## Provided data
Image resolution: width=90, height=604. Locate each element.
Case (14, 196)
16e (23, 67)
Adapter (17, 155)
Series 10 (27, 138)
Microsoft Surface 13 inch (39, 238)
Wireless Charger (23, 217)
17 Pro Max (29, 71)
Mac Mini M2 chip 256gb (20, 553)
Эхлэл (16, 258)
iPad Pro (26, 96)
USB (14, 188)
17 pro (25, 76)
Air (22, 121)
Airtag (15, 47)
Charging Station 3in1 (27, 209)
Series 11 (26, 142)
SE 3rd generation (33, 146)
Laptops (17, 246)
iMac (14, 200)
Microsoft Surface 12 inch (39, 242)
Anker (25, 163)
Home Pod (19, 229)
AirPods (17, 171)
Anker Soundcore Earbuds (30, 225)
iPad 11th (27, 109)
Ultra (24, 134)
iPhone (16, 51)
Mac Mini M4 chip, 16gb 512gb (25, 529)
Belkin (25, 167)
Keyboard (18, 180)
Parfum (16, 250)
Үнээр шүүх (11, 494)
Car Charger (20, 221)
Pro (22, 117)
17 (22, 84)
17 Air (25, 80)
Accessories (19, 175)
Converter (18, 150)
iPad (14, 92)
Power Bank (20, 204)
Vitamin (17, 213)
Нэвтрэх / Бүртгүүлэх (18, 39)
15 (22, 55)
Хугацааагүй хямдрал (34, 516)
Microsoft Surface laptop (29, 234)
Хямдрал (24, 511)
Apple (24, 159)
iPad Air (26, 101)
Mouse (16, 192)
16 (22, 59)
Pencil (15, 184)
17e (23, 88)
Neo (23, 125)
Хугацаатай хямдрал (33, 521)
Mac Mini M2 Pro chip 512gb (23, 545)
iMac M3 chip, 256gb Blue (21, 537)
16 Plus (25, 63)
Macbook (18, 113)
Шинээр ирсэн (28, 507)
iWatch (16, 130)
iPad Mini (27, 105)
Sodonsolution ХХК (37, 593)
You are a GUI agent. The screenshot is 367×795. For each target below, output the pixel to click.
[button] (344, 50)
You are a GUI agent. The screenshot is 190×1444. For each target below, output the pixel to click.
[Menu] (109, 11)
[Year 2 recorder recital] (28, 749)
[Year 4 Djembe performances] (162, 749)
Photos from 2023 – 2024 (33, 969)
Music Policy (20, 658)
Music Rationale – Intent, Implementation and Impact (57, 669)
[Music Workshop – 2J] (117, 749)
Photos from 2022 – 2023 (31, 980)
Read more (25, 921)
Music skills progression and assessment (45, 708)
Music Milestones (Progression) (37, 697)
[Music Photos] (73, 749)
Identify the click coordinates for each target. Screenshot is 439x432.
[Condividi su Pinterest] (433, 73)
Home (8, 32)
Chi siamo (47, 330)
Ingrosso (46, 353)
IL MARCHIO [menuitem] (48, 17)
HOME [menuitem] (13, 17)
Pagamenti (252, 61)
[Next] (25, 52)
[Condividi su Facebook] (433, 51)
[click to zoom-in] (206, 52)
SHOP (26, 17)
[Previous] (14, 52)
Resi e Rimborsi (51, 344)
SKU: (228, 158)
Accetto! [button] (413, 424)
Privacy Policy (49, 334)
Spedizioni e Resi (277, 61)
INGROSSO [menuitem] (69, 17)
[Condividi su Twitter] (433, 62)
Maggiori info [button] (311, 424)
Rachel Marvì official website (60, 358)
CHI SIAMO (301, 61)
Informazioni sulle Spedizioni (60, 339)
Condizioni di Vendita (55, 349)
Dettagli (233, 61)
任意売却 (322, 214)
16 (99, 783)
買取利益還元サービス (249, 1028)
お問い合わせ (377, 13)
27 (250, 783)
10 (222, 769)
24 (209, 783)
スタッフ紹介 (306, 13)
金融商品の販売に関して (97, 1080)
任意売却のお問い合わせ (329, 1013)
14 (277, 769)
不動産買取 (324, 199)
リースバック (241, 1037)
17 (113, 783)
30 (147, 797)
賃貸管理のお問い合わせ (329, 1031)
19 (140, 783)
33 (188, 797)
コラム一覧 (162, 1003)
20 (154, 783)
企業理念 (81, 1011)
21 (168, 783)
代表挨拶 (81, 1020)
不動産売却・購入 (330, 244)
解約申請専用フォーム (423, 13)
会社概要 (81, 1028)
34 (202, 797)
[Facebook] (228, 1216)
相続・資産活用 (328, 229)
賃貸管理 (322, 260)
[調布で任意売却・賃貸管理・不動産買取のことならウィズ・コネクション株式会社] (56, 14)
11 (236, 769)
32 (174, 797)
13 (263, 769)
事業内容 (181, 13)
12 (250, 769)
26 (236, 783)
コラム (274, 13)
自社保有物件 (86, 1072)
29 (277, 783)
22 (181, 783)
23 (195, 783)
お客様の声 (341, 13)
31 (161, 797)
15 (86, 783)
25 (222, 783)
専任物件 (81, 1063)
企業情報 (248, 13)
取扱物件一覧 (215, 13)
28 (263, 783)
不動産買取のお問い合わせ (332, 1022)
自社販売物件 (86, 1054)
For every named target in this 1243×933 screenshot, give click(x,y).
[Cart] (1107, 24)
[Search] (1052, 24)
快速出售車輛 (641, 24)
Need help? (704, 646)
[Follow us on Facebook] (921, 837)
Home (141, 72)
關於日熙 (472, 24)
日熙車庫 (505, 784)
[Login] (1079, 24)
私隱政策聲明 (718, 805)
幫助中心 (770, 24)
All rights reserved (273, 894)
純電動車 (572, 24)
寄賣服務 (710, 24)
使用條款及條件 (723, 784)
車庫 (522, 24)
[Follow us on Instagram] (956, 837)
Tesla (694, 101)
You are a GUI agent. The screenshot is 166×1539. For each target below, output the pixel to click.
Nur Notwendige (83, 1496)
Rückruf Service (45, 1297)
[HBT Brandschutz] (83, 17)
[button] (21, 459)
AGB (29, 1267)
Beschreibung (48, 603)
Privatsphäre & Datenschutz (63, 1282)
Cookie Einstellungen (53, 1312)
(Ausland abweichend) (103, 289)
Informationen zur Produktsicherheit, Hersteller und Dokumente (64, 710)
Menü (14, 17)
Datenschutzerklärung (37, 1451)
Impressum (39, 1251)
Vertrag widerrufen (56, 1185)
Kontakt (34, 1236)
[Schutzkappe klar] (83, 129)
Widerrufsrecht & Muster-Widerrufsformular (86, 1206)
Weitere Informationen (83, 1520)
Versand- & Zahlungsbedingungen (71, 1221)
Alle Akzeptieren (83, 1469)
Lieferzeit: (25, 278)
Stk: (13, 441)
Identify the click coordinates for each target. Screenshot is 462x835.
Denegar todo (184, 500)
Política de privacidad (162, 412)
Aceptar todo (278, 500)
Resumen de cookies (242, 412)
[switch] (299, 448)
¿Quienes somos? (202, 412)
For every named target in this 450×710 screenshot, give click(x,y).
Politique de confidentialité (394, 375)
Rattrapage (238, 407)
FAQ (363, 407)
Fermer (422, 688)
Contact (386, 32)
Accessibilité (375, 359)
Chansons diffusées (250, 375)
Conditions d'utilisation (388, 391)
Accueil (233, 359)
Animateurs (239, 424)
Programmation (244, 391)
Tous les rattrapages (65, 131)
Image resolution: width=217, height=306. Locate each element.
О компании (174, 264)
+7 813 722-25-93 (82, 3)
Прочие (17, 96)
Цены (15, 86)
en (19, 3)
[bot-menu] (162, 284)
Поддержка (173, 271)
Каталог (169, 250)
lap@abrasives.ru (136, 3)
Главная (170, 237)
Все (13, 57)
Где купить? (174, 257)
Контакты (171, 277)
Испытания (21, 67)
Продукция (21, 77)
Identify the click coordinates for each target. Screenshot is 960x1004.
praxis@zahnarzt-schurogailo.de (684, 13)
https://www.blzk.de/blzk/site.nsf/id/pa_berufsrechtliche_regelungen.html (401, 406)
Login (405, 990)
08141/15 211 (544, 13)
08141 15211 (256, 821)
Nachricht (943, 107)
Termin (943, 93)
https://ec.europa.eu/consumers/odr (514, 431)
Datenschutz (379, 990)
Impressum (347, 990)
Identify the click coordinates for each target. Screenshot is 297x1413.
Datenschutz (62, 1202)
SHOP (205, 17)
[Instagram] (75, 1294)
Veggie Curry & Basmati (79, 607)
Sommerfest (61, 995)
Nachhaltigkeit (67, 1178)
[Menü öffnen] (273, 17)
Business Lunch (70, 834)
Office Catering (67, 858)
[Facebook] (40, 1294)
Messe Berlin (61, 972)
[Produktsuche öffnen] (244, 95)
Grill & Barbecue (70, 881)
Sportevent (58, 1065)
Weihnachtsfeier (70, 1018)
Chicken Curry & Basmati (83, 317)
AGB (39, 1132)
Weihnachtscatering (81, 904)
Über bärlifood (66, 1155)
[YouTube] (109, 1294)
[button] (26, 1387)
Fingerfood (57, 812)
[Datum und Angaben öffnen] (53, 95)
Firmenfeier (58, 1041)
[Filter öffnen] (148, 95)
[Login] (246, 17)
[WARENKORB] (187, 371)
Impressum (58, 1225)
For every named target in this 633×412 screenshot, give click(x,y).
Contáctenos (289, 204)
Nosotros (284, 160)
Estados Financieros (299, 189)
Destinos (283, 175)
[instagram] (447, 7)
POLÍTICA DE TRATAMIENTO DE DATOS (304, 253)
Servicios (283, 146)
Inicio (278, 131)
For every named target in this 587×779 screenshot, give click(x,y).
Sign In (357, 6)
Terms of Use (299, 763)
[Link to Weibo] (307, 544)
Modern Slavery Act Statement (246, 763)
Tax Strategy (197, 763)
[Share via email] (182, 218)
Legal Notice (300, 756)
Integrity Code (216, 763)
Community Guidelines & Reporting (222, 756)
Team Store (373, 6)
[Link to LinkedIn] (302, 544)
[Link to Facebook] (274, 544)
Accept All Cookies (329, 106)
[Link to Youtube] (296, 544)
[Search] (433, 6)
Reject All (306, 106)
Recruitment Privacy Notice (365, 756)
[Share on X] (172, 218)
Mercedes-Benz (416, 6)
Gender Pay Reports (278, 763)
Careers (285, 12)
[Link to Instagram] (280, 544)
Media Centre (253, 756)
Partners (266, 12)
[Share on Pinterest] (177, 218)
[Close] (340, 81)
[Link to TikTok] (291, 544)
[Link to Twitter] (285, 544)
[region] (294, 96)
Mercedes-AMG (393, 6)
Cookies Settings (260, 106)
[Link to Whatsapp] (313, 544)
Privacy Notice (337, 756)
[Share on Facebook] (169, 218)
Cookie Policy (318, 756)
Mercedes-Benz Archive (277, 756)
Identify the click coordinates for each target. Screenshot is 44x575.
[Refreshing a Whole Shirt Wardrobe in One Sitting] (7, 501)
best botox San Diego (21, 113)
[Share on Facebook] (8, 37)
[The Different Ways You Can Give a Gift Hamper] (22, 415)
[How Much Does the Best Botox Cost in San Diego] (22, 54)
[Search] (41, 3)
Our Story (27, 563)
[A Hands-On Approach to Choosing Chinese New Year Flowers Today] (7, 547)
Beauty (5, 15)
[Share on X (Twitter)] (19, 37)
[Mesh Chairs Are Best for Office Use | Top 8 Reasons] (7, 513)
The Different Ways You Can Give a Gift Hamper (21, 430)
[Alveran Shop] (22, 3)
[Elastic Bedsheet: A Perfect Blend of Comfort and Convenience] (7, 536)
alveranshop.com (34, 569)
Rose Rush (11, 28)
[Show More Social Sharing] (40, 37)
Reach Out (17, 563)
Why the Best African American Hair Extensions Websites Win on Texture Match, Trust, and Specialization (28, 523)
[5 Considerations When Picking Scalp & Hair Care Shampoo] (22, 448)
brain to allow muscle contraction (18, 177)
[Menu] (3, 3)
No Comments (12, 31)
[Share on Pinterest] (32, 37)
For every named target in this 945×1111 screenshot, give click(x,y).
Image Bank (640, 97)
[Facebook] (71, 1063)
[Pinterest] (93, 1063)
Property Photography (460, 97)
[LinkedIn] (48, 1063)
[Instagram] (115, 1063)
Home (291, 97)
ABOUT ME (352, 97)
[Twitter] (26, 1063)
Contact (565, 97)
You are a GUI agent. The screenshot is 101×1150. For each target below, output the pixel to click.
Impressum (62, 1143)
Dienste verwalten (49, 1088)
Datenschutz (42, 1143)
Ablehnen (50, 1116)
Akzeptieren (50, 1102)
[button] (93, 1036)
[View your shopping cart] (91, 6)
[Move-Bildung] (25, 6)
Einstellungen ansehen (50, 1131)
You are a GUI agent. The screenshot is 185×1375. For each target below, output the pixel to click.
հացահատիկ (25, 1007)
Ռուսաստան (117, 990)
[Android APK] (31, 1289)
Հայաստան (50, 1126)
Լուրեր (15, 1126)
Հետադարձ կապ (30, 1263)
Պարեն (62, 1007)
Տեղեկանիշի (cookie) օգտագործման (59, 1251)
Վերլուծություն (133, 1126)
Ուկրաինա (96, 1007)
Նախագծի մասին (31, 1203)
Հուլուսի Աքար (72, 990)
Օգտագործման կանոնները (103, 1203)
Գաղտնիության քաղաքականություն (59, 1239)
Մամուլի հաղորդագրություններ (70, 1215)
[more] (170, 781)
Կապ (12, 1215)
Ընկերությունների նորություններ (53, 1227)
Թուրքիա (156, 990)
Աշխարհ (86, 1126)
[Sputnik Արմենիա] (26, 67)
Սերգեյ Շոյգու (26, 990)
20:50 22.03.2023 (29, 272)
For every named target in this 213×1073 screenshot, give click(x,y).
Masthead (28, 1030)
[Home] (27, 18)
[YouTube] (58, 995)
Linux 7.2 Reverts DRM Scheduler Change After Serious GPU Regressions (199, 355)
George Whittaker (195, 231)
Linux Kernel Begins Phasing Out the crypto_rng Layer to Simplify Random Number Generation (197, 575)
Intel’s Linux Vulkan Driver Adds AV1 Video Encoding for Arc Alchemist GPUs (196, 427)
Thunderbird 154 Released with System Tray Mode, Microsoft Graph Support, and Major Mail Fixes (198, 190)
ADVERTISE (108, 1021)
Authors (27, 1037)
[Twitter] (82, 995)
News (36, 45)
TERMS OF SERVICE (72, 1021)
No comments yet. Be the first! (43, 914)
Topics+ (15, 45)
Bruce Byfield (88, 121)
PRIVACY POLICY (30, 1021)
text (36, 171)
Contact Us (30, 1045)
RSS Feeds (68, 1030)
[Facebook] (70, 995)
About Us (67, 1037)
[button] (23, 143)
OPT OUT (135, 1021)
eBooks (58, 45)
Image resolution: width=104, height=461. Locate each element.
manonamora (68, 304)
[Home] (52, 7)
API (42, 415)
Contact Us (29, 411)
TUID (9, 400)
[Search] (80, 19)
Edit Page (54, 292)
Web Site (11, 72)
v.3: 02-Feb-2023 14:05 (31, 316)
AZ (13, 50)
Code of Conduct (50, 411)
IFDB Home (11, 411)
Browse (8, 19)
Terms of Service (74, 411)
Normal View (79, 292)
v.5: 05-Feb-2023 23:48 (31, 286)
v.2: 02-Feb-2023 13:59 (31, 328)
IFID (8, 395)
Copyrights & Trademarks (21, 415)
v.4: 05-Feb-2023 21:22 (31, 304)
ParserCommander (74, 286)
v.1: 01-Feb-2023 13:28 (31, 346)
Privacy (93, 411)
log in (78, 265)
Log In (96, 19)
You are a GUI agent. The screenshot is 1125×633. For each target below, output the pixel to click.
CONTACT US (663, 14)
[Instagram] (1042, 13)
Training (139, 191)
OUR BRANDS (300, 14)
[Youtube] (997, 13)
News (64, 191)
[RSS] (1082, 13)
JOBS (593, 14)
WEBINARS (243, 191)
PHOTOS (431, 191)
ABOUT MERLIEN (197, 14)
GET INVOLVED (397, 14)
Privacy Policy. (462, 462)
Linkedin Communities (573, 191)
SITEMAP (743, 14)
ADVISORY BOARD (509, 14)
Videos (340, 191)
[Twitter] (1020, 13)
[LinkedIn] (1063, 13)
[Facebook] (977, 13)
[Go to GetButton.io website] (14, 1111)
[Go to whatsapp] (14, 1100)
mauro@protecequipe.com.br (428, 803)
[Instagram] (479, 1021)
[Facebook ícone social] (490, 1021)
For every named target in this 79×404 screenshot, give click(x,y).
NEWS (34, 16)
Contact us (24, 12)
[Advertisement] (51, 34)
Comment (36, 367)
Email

## What to do
Could you convert the entries above, from the line with "Music Policy (20, 658)" to the line with "Chi siamo (47, 330)", into a Markdown table with a Row column numbering each line and an Entry column holding the line itself, leaving out any blank lines?

## Result below
| Row | Entry |
|---|---|
| 1 | Music Policy (20, 658) |
| 2 | Music Rationale – Intent, Implementation and Impact (57, 669) |
| 3 | [Music Workshop – 2J] (117, 749) |
| 4 | Photos from 2022 – 2023 (31, 980) |
| 5 | Read more (25, 921) |
| 6 | Music skills progression and assessment (45, 708) |
| 7 | Music Milestones (Progression) (37, 697) |
| 8 | [Music Photos] (73, 749) |
| 9 | Identify the click coordinates for each target. Screenshot is 439x432. |
| 10 | [Condividi su Pinterest] (433, 73) |
| 11 | Home (8, 32) |
| 12 | Chi siamo (47, 330) |